Security Researchers have uncovered a new cyber espionage campaign. Attackers of the North Korean hacking group are believed to be behind a recent effort that targets high-value organizations in the Czech Republic, Poland, and other European nations.
APT37 frequently used the Konni RAT, which is categorized as a RAT (remote access trojan) and has built-in functionality to escalate privileges and sustain persistence on the infected system. This malware was found in 2014, and the North Korean APT37 group is believed to be responsible.
Most recently, Konni was seen targeting the Russian Ministry of Foreign Affairs in a spear-phishing campaign.
Securonix Threat Research team has identified the attack campaign as STIFF#BIZON.

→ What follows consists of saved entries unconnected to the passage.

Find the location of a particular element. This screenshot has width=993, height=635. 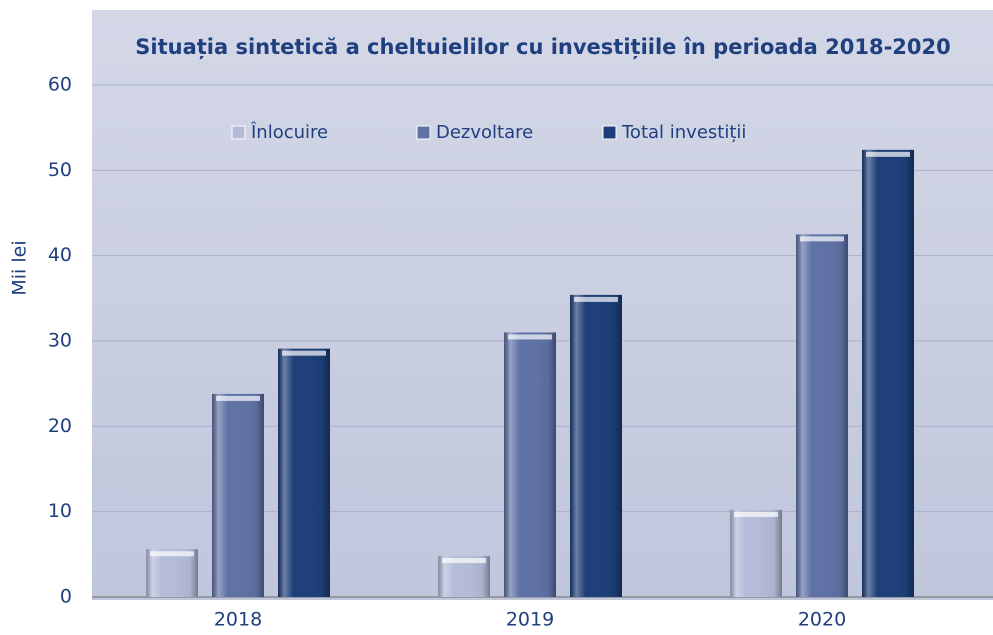

x-tick-label: 2020 is located at coordinates (822, 620).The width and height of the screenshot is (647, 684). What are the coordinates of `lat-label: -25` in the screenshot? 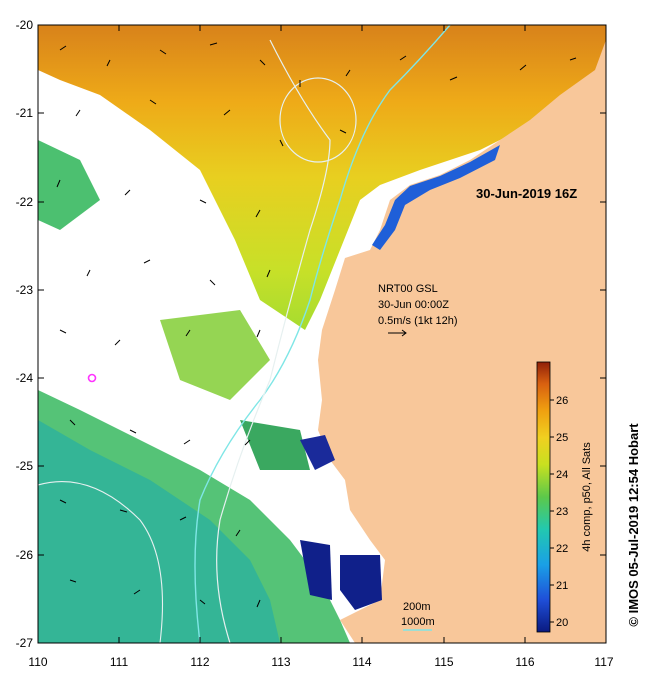 It's located at (25, 466).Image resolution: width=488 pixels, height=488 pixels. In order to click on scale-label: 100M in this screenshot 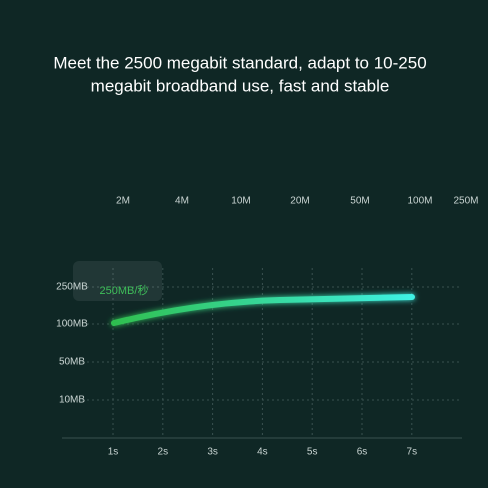, I will do `click(420, 202)`.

STIFF#BIZON Campaign: Overview
An email phishing scam with a Word document (missile.docx) and a Windows shortcut file (_weapons.doc.lnk.lnk) archive attachment is what starts the attack.
When the LNK file is opened, code runs to find a base64-encoded PowerShell script in the DOCX file to establish C2 communication and download two additional files, ‘weapons.doc’ and ‘wp.vbs’.

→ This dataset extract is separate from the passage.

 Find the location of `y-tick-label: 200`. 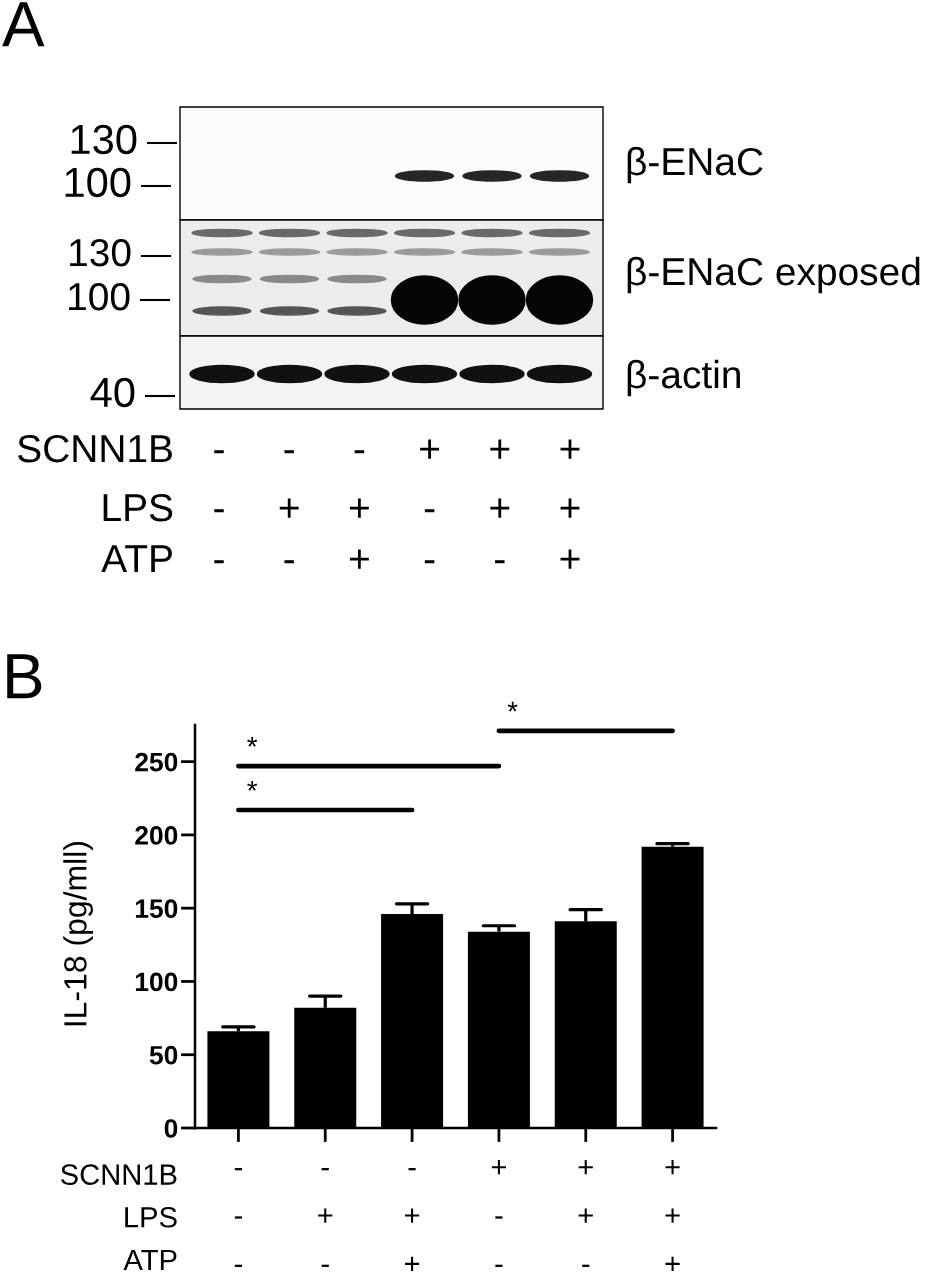

y-tick-label: 200 is located at coordinates (156, 836).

The downloaded document was allegedly created by Olga Bozheva who is a war correspondent in Russia.
At the same time, the VBS file runs silently in the background to create a scheduled task on the host.
In the fourth stage of the attack, the Attackers download additional files that support the function of the modified Konni sample, fetching them as compressed “.cab” archives.
These include DLLs that swap out Windows service libraries, such as the “wpcsvc” in System32, which is used to run commands with greater user rights within the OS.